Most other UDP protocols don't have this, sadly.

  1. Should the documentation of the Kubernetes Gateway API specification modify their documentation to indicate that of the reverse proxies, Envoy is unable to support UDPRoute?

It's not really a matter for Gateway API - Gateway API defines what a UDPRoute is - the fact that Envoy running as an in-cluster proxy can't do it isn't really relevant there.

I would love to have a way to make this work the way we all want it to, but trying to proxy UDP with cluster networking really is the worst-case scenario, sadly.

zhaohuabing commented 1 year ago

It seems like we don't have a workable solution for trasparent proxying for both UDP and TCP in the short term. So I'll go with the non-trasparent mode and add some documentation on that to make it clear to the users. Does this sound good?

BTY, if people really relies on the real source address in an application protocol based on UDP and want to deploy their applications in cloud infrastructure, they may need to switch to an application-level solution to get the source address because there're good chances that there're other non-transparent hops between the client and the server.

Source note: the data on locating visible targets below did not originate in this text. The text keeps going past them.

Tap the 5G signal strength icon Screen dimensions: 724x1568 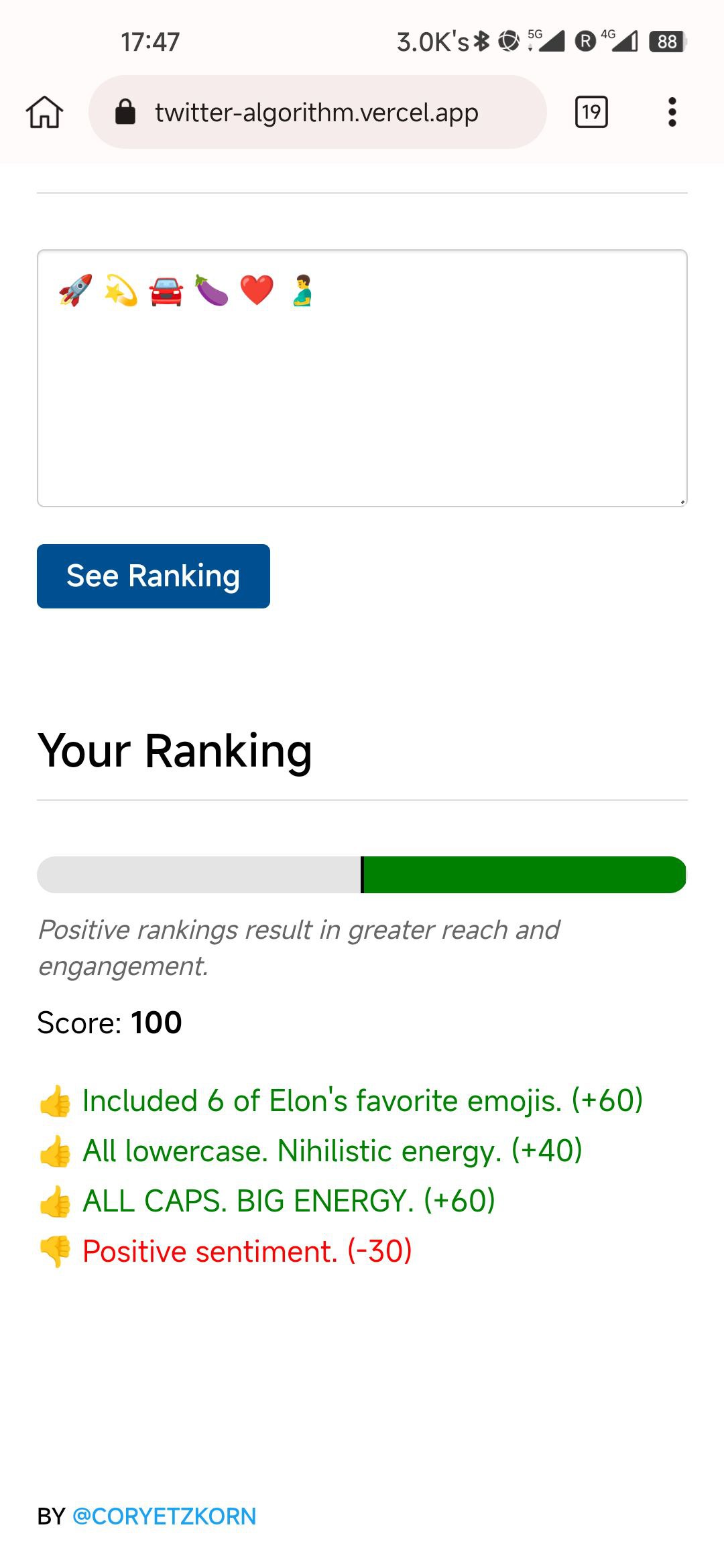coord(547,41)
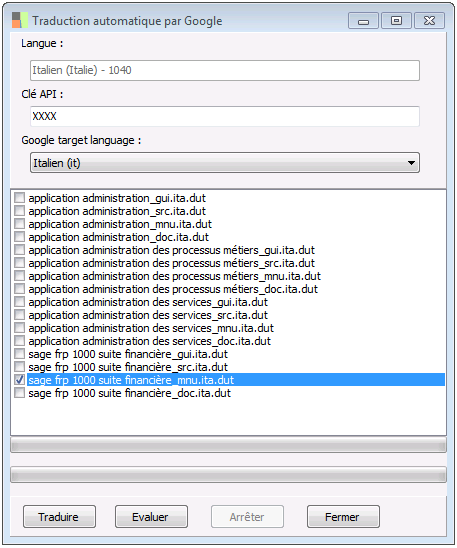Uncheck sage frp 1000 suite financière_mnu.ita.dut
457x548 pixels.
[x=20, y=380]
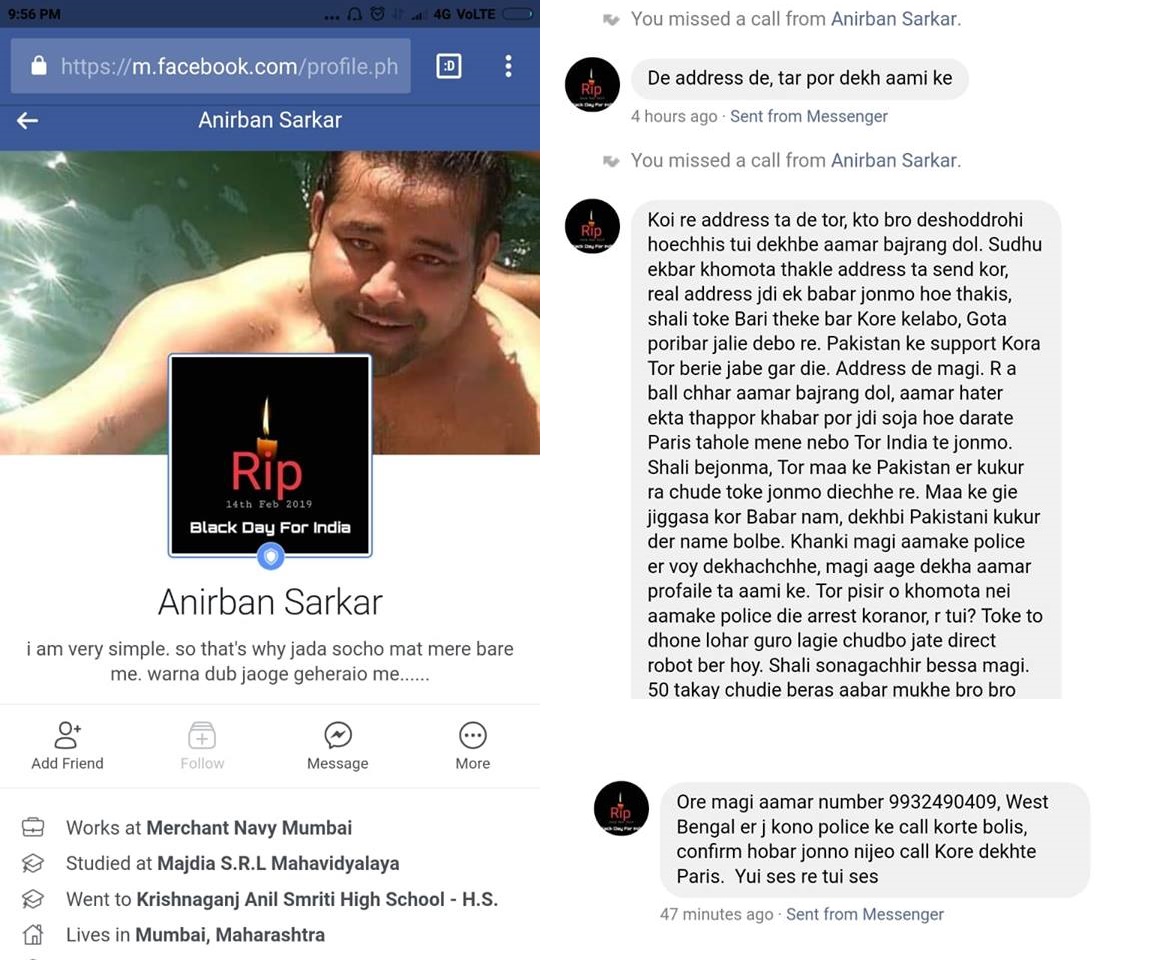Viewport: 1154px width, 979px height.
Task: Click sender avatar beside 'De address de' message
Action: click(592, 85)
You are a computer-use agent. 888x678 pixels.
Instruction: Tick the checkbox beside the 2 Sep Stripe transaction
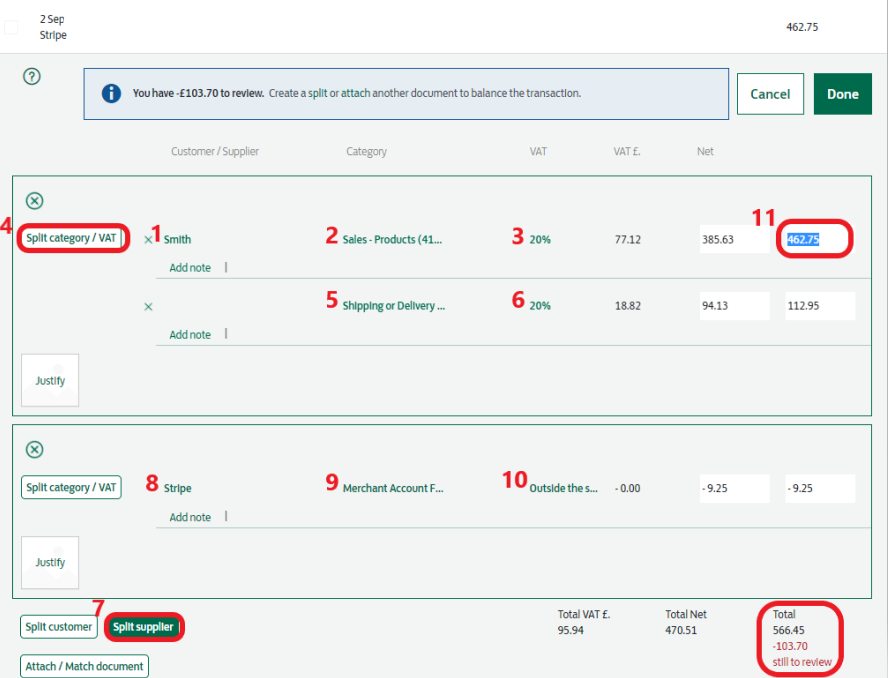click(x=11, y=27)
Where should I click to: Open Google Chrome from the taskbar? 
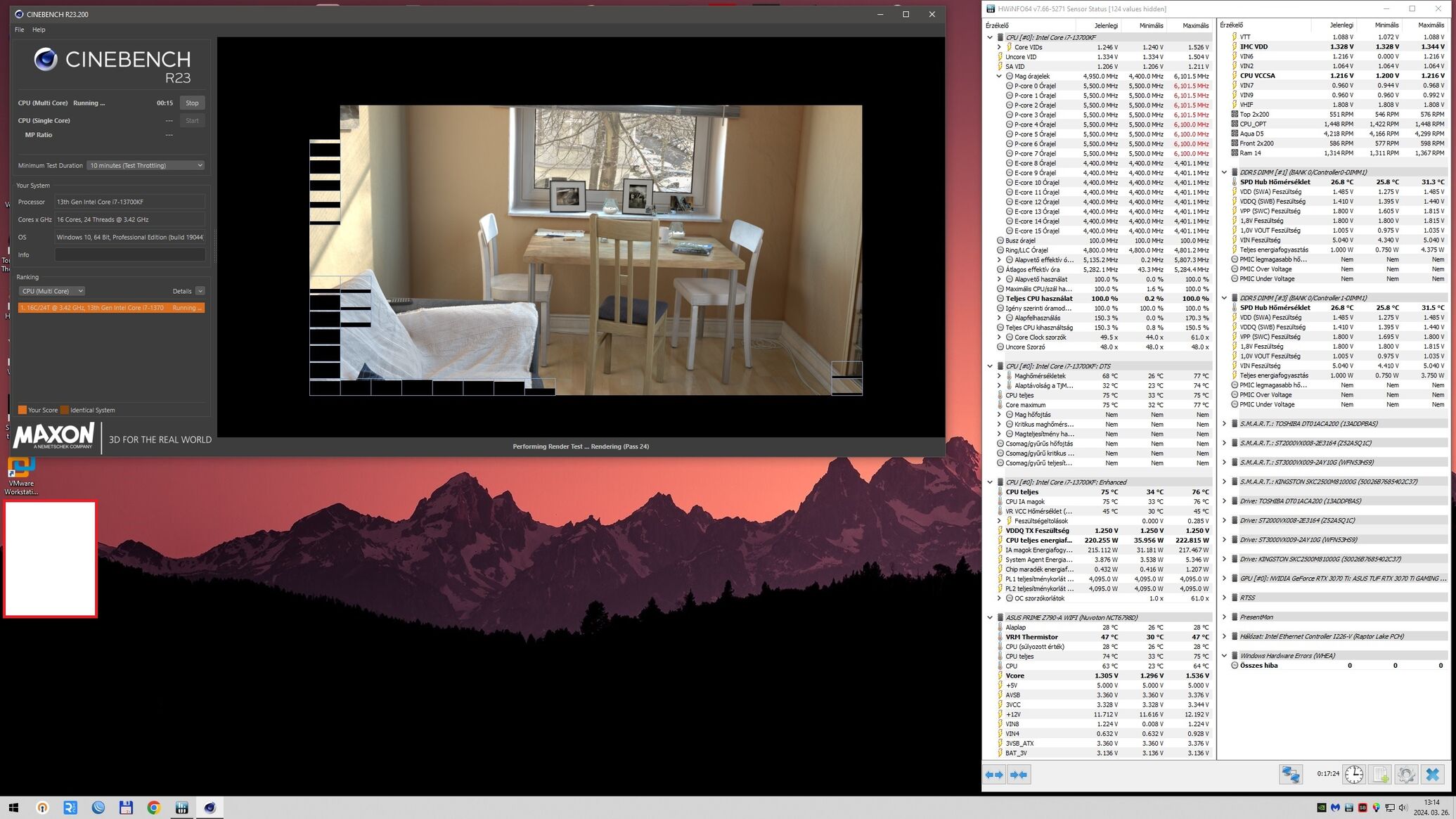pyautogui.click(x=153, y=808)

github-actions[bot] commented 1 year ago

This issue has been automatically marked as stale because it has not had activity in the last 30 days. It will be closed in the next 7 days unless it is tagged "help wanted" or "no stalebot" or other activity occurs. Thank you for your contributions.

github-actions[bot] commented 1 year ago

This issue has been automatically closed because it has not had activity in the last 37 days. If this issue is still valid, please ping a maintainer and ask them to label it as "help wanted" or "no stalebot". Thank you for your contributions.

arkodg commented 1 year ago

lets keep this issue open until end to end functionality is shown in the docs

danehans commented 1 year ago

@zhaohuabing do you mind adding a user doc to close out this issue?

zhaohuabing commented 1 year ago

@danehans Sorry for the delay. My hands were tide for the last few weeks. I'll add the doc this week and close this issue.